_INSTRUCTIONS TO FOLLOW_: Starting at the line that has "Click the Google" and continuing through the end of the listing, write the lines out again with the requests included, scaling each coordinate in the answers by 1.3 and rounding to whole numbers, with halves rounded up, while leaving every number in the requests unchanged. Omit the pictures from your answer.
— START RECORDS TO PROCESS —
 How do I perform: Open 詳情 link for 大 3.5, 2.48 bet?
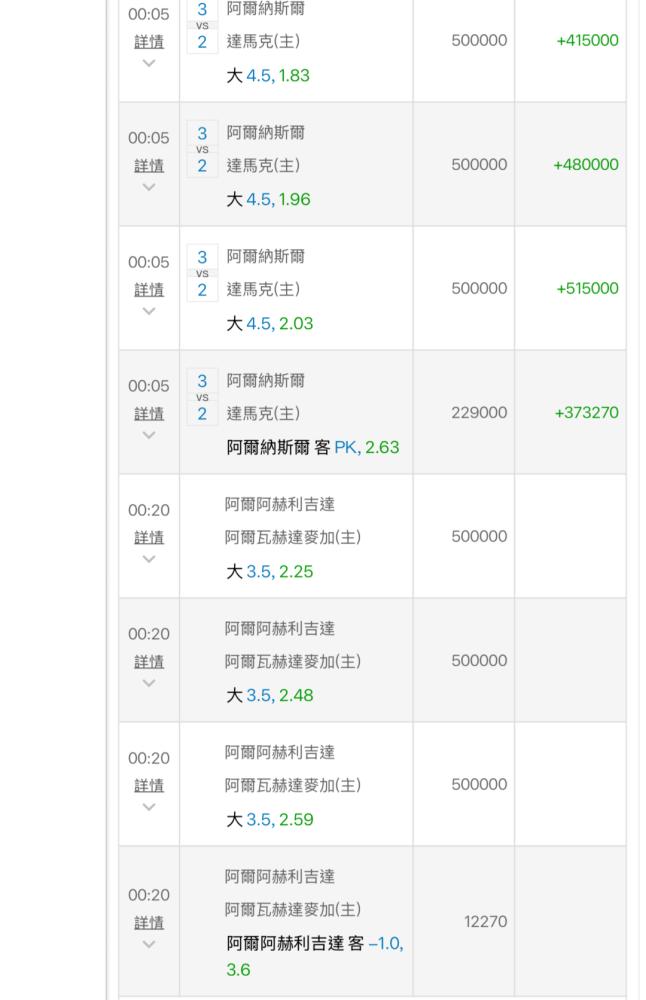148,662
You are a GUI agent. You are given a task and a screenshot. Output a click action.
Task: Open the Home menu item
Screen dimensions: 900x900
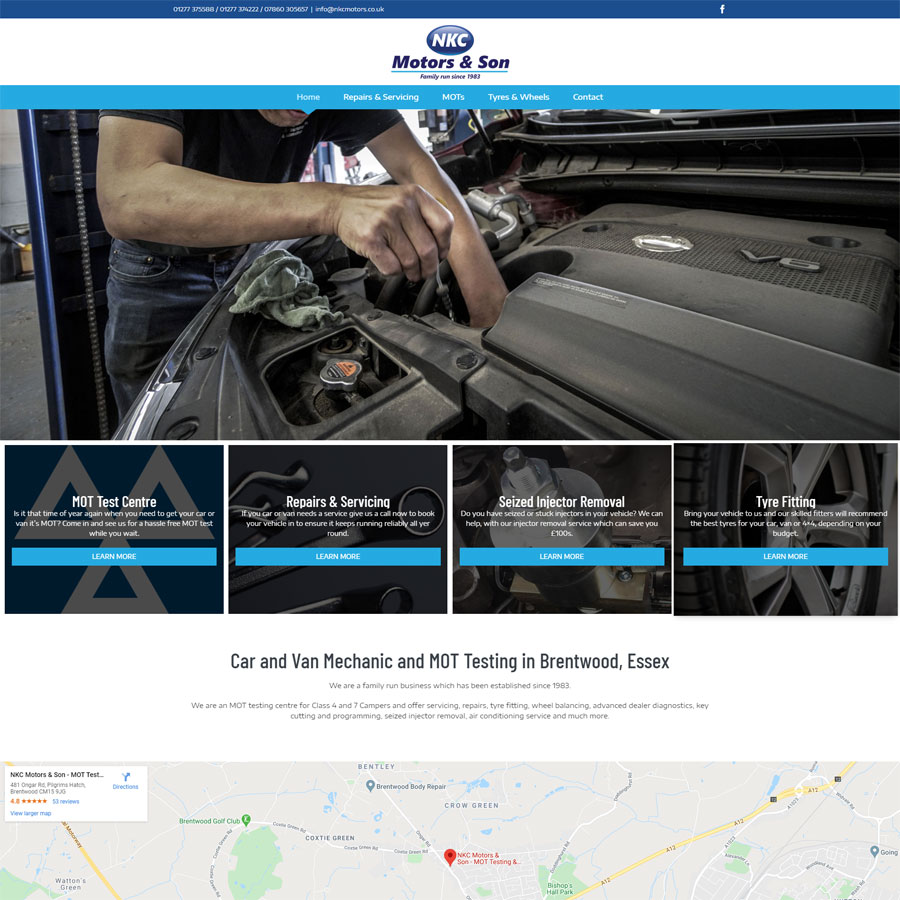[x=308, y=97]
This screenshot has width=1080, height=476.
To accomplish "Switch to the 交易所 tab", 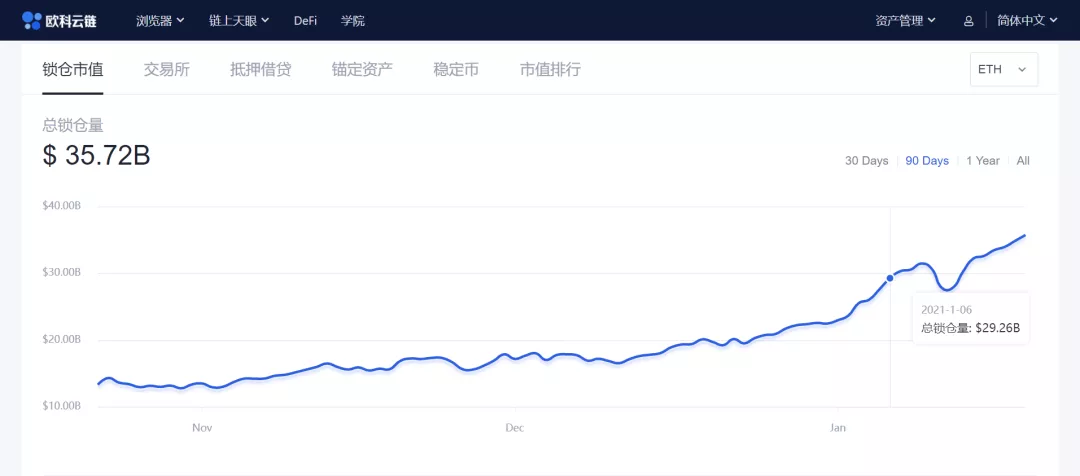I will [167, 69].
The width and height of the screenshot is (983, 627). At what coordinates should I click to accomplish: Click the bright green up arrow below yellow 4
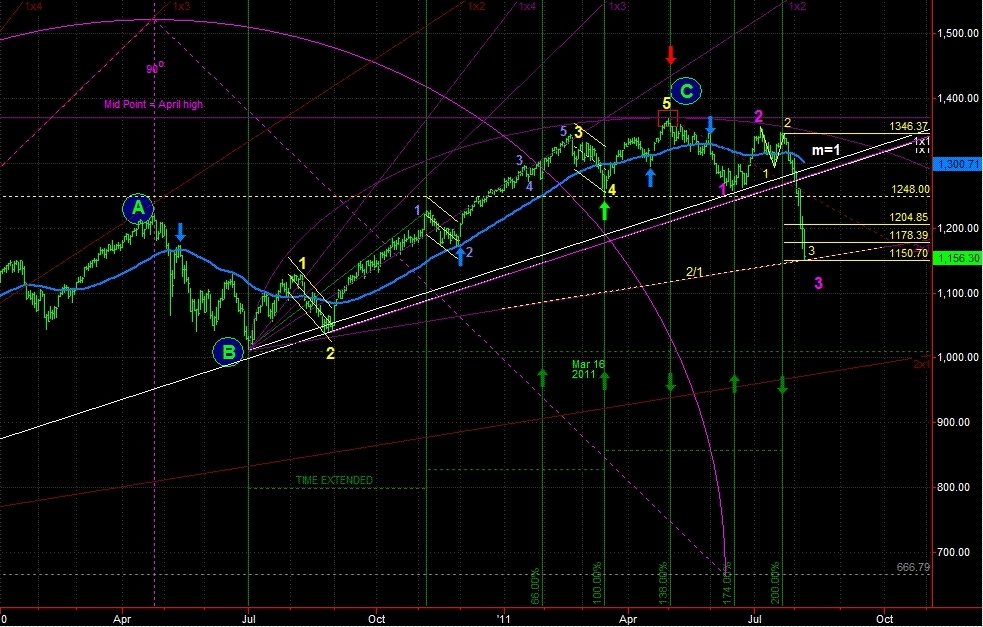[x=605, y=210]
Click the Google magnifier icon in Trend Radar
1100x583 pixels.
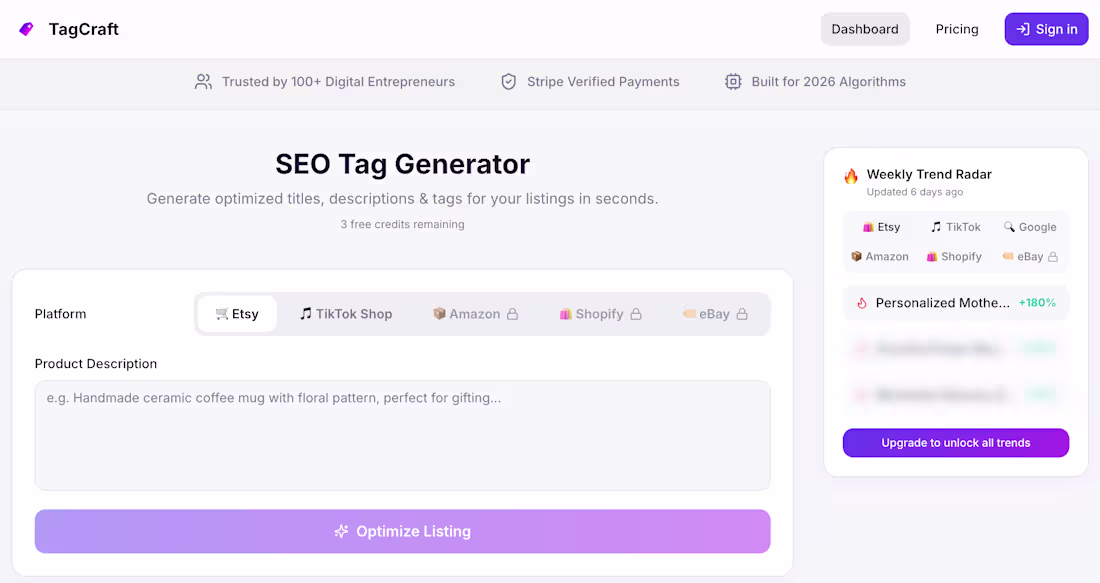coord(1011,227)
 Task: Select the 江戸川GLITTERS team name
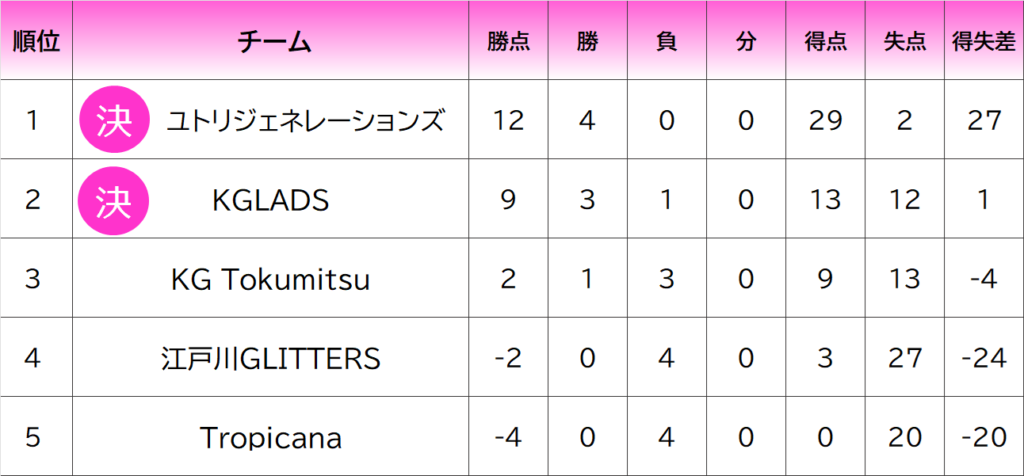[x=271, y=358]
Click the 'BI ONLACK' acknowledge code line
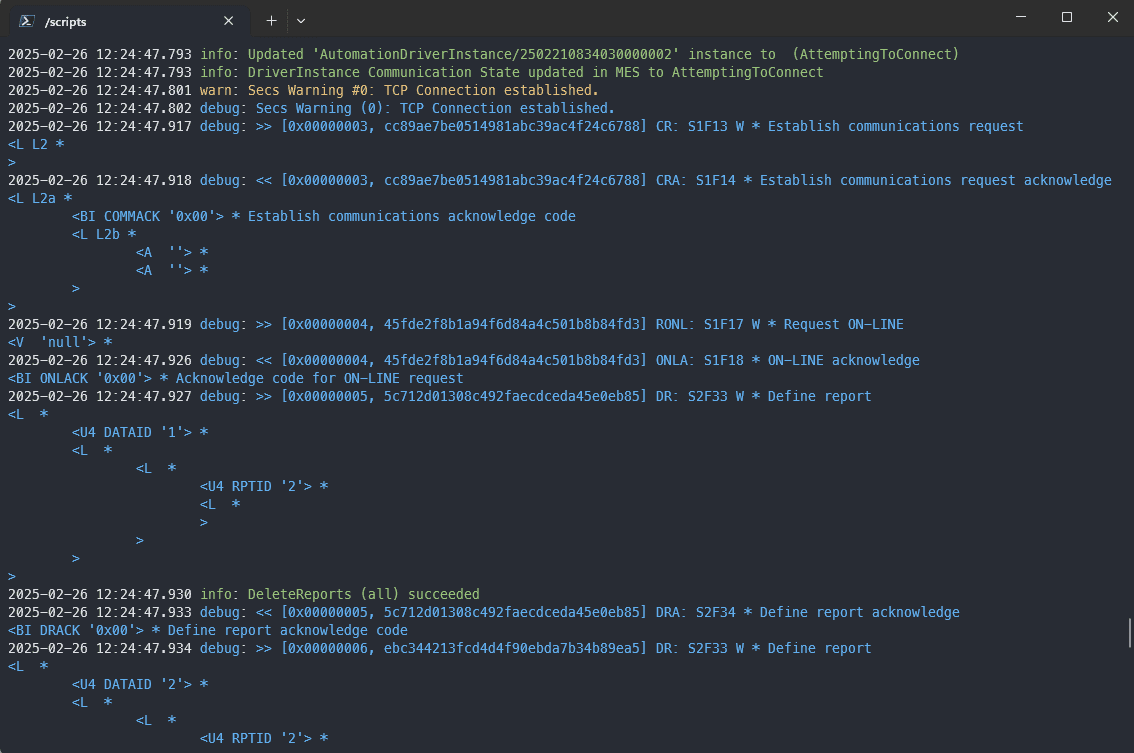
— END RECORDS TO PROCESS —
_TASK ANSWER_:
Click the Google magnifier icon in Trend Radar
1100x583 pixels.
coord(1314,295)
 Task: Select the 江戸川GLITTERS team name
[x=352, y=465]
Click the 'BI ONLACK' acknowledge code line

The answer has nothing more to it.